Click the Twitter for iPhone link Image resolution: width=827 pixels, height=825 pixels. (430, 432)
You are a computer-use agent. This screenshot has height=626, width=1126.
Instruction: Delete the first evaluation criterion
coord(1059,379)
---
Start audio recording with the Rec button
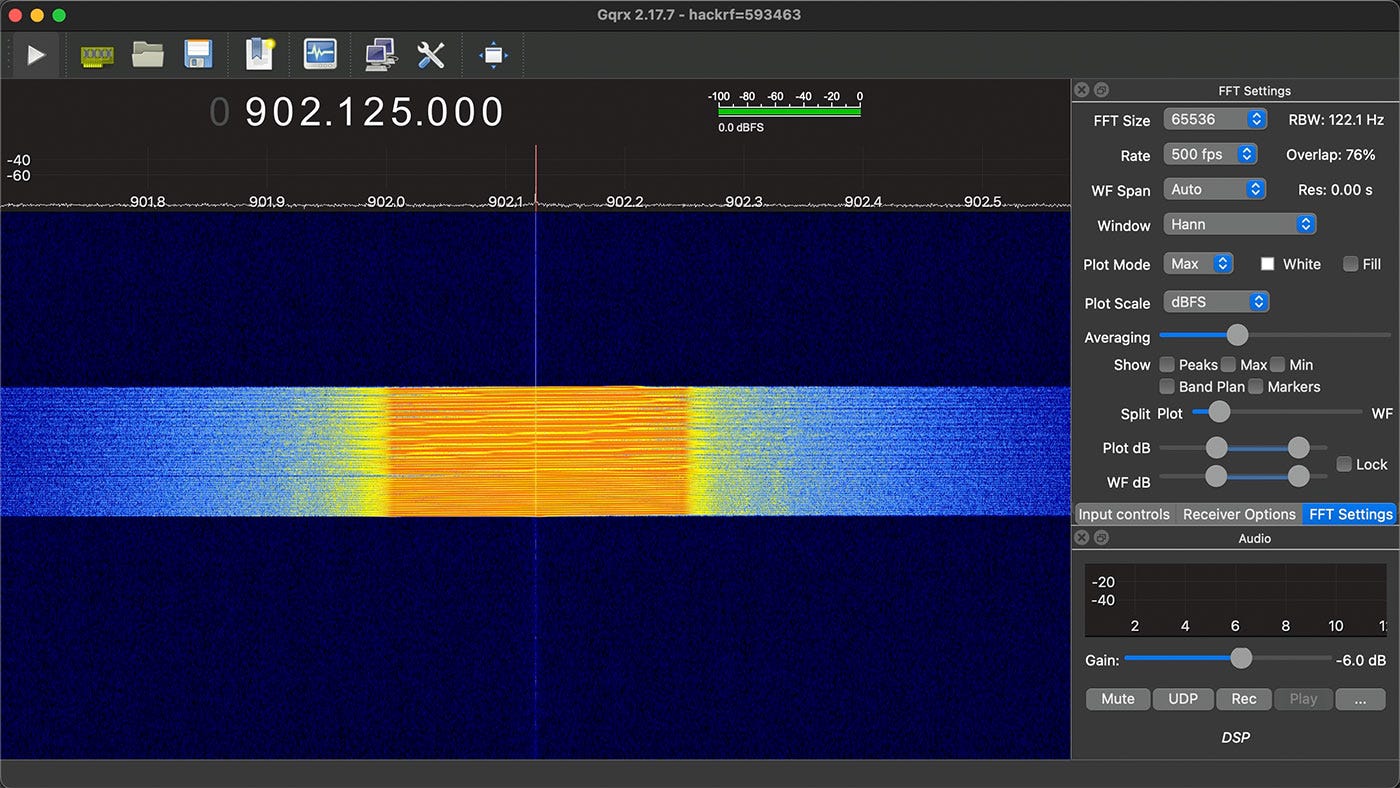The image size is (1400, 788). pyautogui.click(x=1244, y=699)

__Goal__.
Turn the records that begin at the line containing "You are a computer-use" and end after the line containing "coord(1059,379)" into a Markdown table with the columns Row and Line, leaving out any blank lines.

__Written answer__.
| Row | Line |
|---|---|
| 1 | You are a computer-use agent. This screenshot has height=626, width=1126. |
| 2 | Instruction: Delete the first evaluation criterion |
| 3 | coord(1059,379) |